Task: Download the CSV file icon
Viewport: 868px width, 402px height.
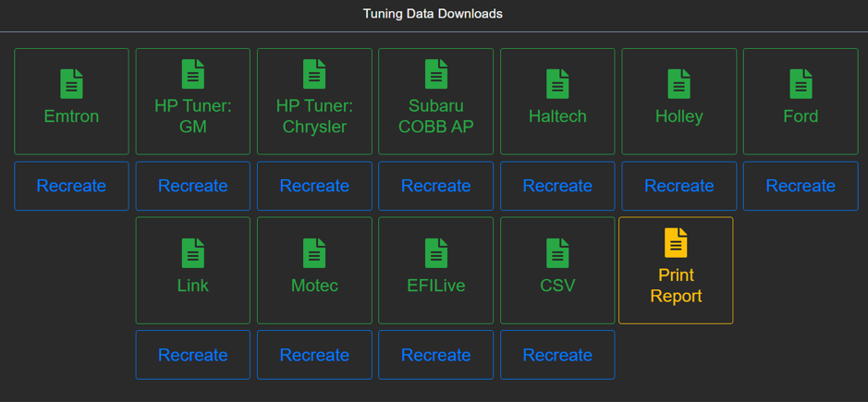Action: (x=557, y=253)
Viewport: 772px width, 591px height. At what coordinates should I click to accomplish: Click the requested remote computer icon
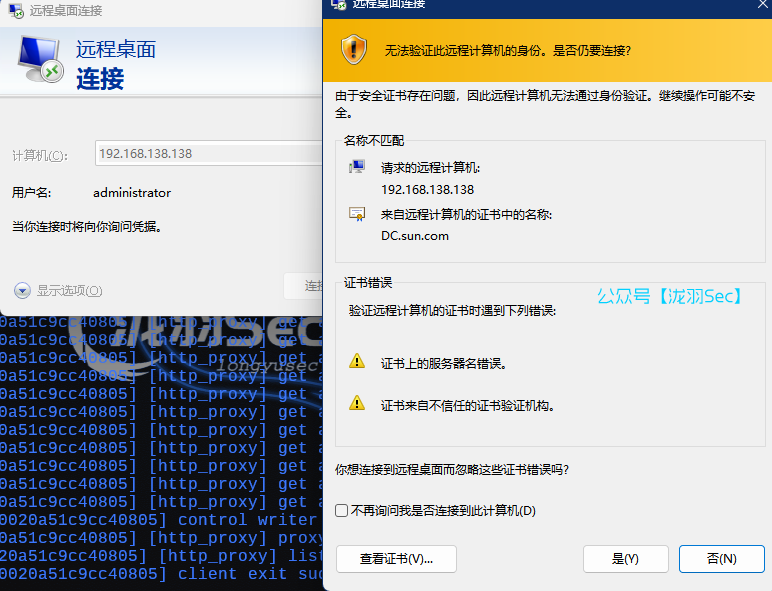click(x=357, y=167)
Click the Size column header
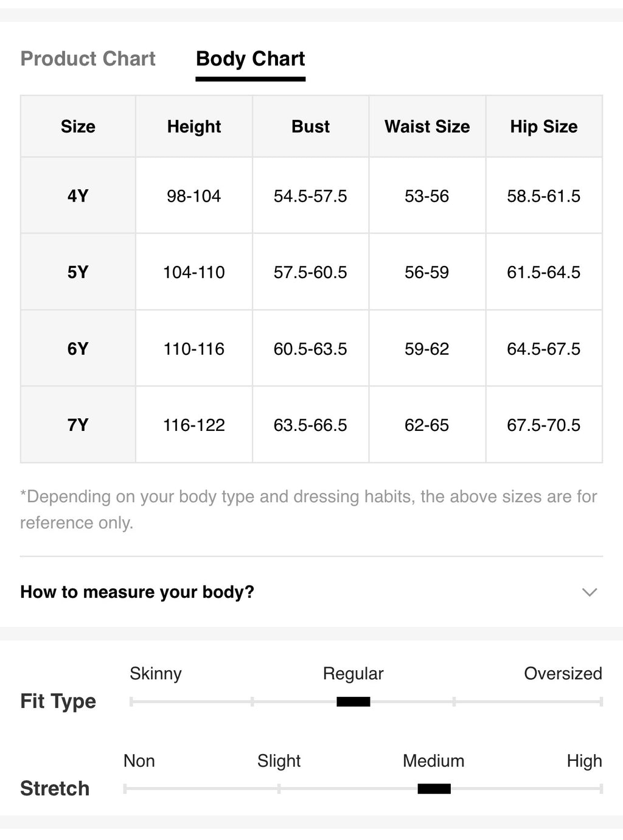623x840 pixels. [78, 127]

[Problem to solve]
The answer should match the material exactly, with every picture removed.

[Your solution]
Task: Download the CSV file icon
Viewport: 868px width, 402px height.
Action: (x=557, y=253)
Viewport: 772px width, 591px height. At what coordinates should I click to accomplish: Click the requested remote computer icon
click(x=357, y=167)
Click the Size column header
623x840 pixels. [78, 127]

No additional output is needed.